90,000 Irish buildings will need to undergo significant energy upgrades every year up to 2020 if Ireland is to achieve its legal obligations under the EU Energy Efficiency Directive.
– Fewer people feel environment is priority due to economic crisis – SERVE survey
– Householders/businesses wasting millions of euro on heating poorly insulated homes
90,000 Irish buildings will need to undergo significant energy upgrades every year up to 2020 if Ireland is to achieve its legal obligations under the EU Energy Efficiency Directive, which was adopted by the European Parliament on 11 September 2012 and is expected to come into force in November.
EU Members States will eventually face fines if they fail to comply with the new Directive, which is aimed at driving energy efficiency improvements in households, industries and transport sectors.
According to research conducted by the Tipperary-based SERVE (Sustainable Energy for the Rural Village Environment) Project, one million Irish buildings will be required to undergo energy upgrades by 2020 in order to comply with the Directive and the National Energy Retrofit Programme.
It warned, however, that Ireland is unlikely to meet the target in light of its research indicating that less than 50,000 buildings will undergo energy upgrades in 2012. It pointed to a reduction in Government grant levels, the lack of public investment in energy efficient projects due to the economic downturn, and lowering public support for energy efficiency measures as principal causes behind the poor figure.
The Project’s research has found that fewer Irish people feel that the environment is a priority due to the economic crisis.

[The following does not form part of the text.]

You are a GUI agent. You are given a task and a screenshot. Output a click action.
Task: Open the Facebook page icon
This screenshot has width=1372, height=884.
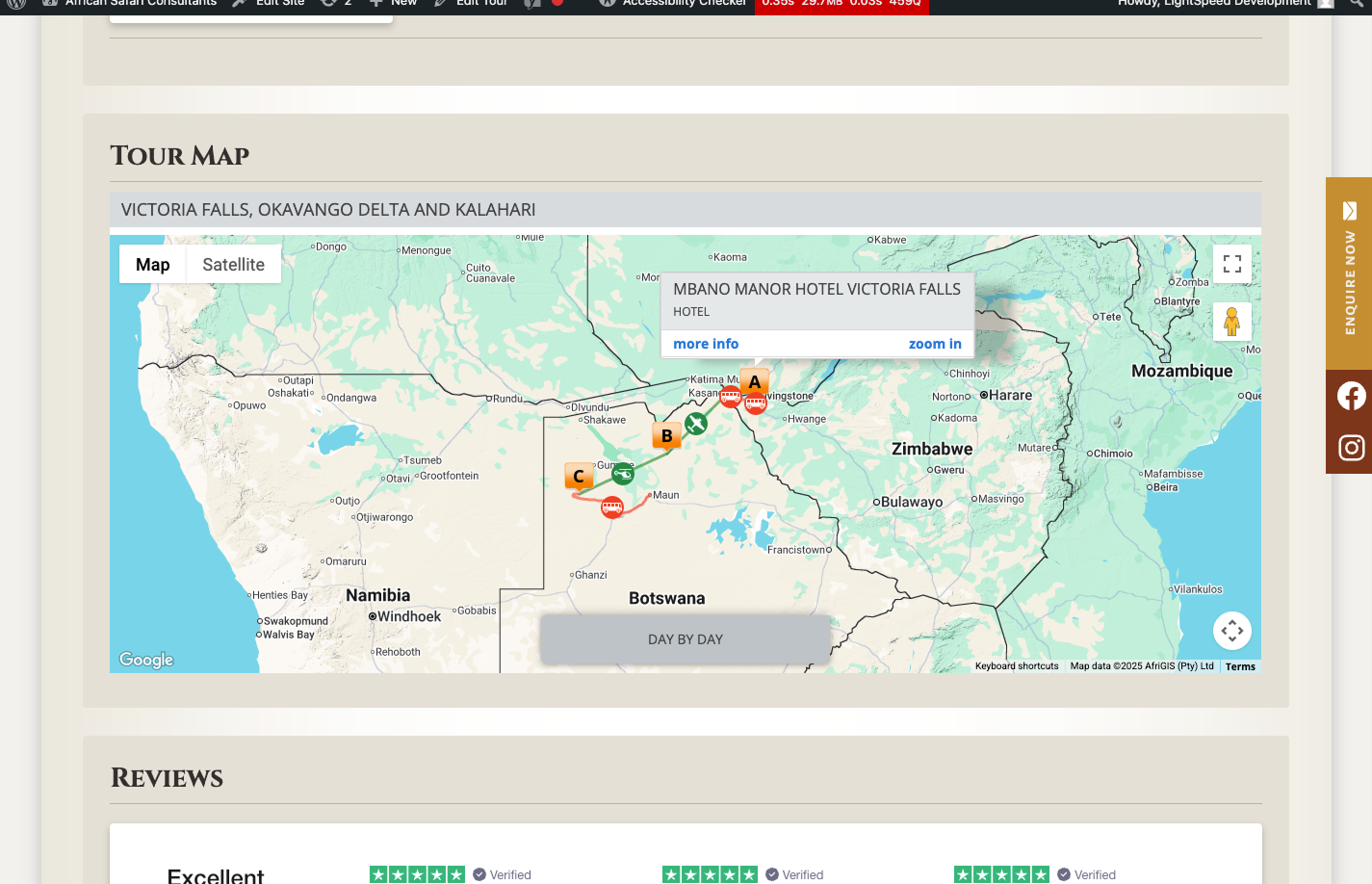(1350, 396)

In 2010, 37% of those asked felt that the environment should be given priority over competitiveness, whereas this has reduced to 25% in 2012.
The EU-funded SERVE Project carried out its research in the context of a five-year project in North Tipperary that has delivered an investment of €10.5m in sustainable energy in the region. The project has resulted in 400 buildings receiving significant energy upgrades, and the development of an eco-village in Cloughjordan that is 100% supplied by renewable heating system and has the largest solar array (506m2) in Ireland.
“Unless there is Government intervention, Ireland faces possible EU fines and a situation whereby Irish householders and businesses will continue to waste millions of euro each year on heating poorly insulated and energy inefficient buildings. Only full implementation of the National Energy Retrofit Programme, development of alternative financing measures, increased public investment in energy efficient projects, and a national shift in opinion in favour of energy efficiency measures, will ensure Ireland achieves its legal obligations under the EU Energy Efficiency Directive,” explained Seamus Hoyne, Manager of the SERVE Project.
Mr. Hoyne noted that the social and economic benefits associated with adopting a more proactive approach to energy efficiency would be “significant and long lasting” for Ireland.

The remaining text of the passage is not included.